On the other hand, the very reason why Google Analytics has been declared illegal to use  IN THE EU [/edit] is because US governmental and intelligence agencies are able to force big tech companies to disclose information. In light of Roe vs. Wade recently being overturned, if I lived in the United States I actually might be thinking twice about whether or not I want the government to potentially access data such as the IP address I used to conduct internet searches or visit websites.
What do you think? Is Apple’s iCloud Private Relay going to hurt businesses, advertisers, and/or consumers? Is it just a greed driven attempt by Apple to hurt their competitors, or is Apple being truly altruistic and providing this VPN service for the benefit of society? Somewhere in between? Or you don’t know because you didn’t even read this far in the article?

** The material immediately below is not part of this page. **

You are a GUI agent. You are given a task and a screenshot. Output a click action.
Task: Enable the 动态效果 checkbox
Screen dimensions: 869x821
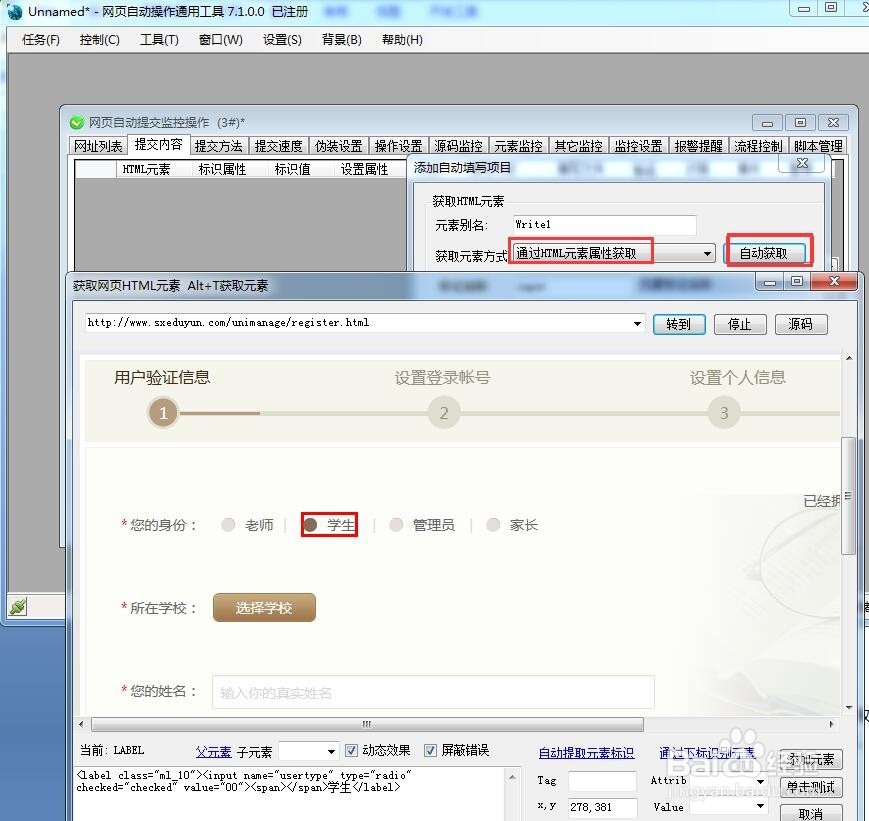point(352,751)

Please feel free to comment below or to [at] me on Twitter: @analyticsninja
Chris Bruce says
As usual, very detailed data analysis! The data seems to suggest that Apple’s PR will have a negative affect on the various cohorts that you outlined, but perhaps the pendulum will swing back more as time moves on? Physics dictates that for any meaningful movement, there needs to be a large enough swing in one direction to initiate. Maybe that is what this is?

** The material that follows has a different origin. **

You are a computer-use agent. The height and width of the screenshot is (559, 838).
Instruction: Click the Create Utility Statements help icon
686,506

On your GA being illegal point, certainly makes Matomo a VERY viable alternative (although it won’t be able to change the data). The nose knows!
Christine Harrison says
First let me say (and my team may be reading this) I am shocked this is the only article reporting on this topic! We rely heavily on our analytics data for business intelligence, performance analysis and forecasting. Have been racking my brain for 2 weeks trying to figure this out. Thank you! Any updates you get or ideas to workaround would love to hear about it. We are currently trying to come up with a plan to address in our dashboards, but we operate over 100 websites so it’s not going to be a quick solution.

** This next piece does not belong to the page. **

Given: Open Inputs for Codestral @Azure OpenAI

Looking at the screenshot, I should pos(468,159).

You are implying that all advertising will be thrown into the blender based on how GA geolocates, and i may well be so but I am not sure it affects all advertising. There are several other signals that might lead to a better geolocation that might be used by Facebook/Google ads etc. I wouldnt be surprised if Google ads Geo-location services are more accurate than the data you see in Google analytics. G-ads is the golden egg, GA is a free service. (example on other signals – what sites are you visiting currently, what Google maps searches have you done recently etc.)
However I have not done my research, just belive it might be more to it.
Looks like something dramatically changed for our business on 9th August where big cities saw a dramatic drop in “Users” & “Sessions” in GA from Apple Operating Systems! Absolute disaster from a reporting standpoint and very difficult to explain to stakeholders. How is this the only post about this? Thanks Ninja!